Tobiloba

Posted on Apr 17

Building a Fintech Infrastructure Platform From Scratch: What I Thought It Would Take vs. What It Actually Took

#architecture #backend #showdev #systemdesign

The Brief

A fintech startup needed a platform that lets other fintech companies the kind building neobanks, savings apps, lending products in Nigeria, provision virtual bank accounts for their customers, process payouts to any Nigerian bank, and hold customer funds with interest accrual. All behind a clean multi-tenant API.

On a whiteboard this looks like three rectangles: Account Management, Payments, and Interest. Four or five endpoints each. Maybe six weeks but i did it in 2 weeks, Yes 2 weeks only.

I shipped something that's 94 entity types, 100+ database migrations, five authentication schemes, two virtual account providers, a general ledger, a webhook delivery system with retry logic, and a distributed job locking system. It took significantly just 2 weeks.

Here's the gap between the whiteboard and the reality.

The First Thing That Humbled Me: Money Doesn't Forgive Retries

Early on, I was building the payout endpoint, a company initiates a transfer to a Nigerian bank account. The happy path took maybe two days. Then I started thinking about failure modes.

What happens if the HTTP request to the payment provider times out after we've sent the money but before we get the confirmation? What happens if the client retries the same request because they didn't hear back? What happens if our database write succeeds but the network drops before we respond to the caller?

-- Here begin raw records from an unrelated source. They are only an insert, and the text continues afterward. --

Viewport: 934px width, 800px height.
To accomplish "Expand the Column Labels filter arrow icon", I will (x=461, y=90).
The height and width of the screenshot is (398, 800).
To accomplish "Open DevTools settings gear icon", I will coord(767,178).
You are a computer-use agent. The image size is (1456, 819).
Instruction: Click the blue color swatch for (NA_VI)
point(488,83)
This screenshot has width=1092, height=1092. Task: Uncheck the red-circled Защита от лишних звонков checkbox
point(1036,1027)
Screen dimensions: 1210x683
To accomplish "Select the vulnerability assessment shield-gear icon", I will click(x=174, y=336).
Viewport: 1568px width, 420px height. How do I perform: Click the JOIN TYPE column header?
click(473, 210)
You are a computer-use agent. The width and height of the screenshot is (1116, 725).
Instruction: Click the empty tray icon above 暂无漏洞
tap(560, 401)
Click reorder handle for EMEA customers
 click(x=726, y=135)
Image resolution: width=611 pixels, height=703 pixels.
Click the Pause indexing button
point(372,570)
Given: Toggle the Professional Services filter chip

In a normal API, a duplicate POST is annoying. In a payments API, it's catastrophic. A duplicate POST means someone's money gets moved twice.

I implemented idempotency via a clientReference field, a unique key per company that the caller provides. Before processing any payout, we check the idempotency table for that reference. If it exists, we return the original result instead of processing again. Simple in concept. The devil was in what "original result" means across every failure state.

What's the right response when a previous request with this reference is currently in flight? What's the right response when the previous request failed at the provider level but succeeded at ours? When it failed at ours but might have succeeded at the provider?

I spent 2 days on idempotency edge cases. I don't think most people who haven't built payments systems understand that two days is not excessive for this problem. In most software, a wrong answer is a bug. In payments, a wrong answer is someone's payroll being sent twice 😂 .

The Architecture Decision I'm Most Proud Of: Provider Abstraction

Nigeria's fintech infrastructure runs through a small number of licensed commercial banks acting as settlement partners. Each has a different API, different credential format, different error codes, different rate limits, different webhooks.

The naive approach is to build against one provider and hard-code everything. That's the approach I almost took. What stopped me was thinking about provider reliability, what happens when your primary provider has downtime, or changes their fee structure, or stops onboarding new customers?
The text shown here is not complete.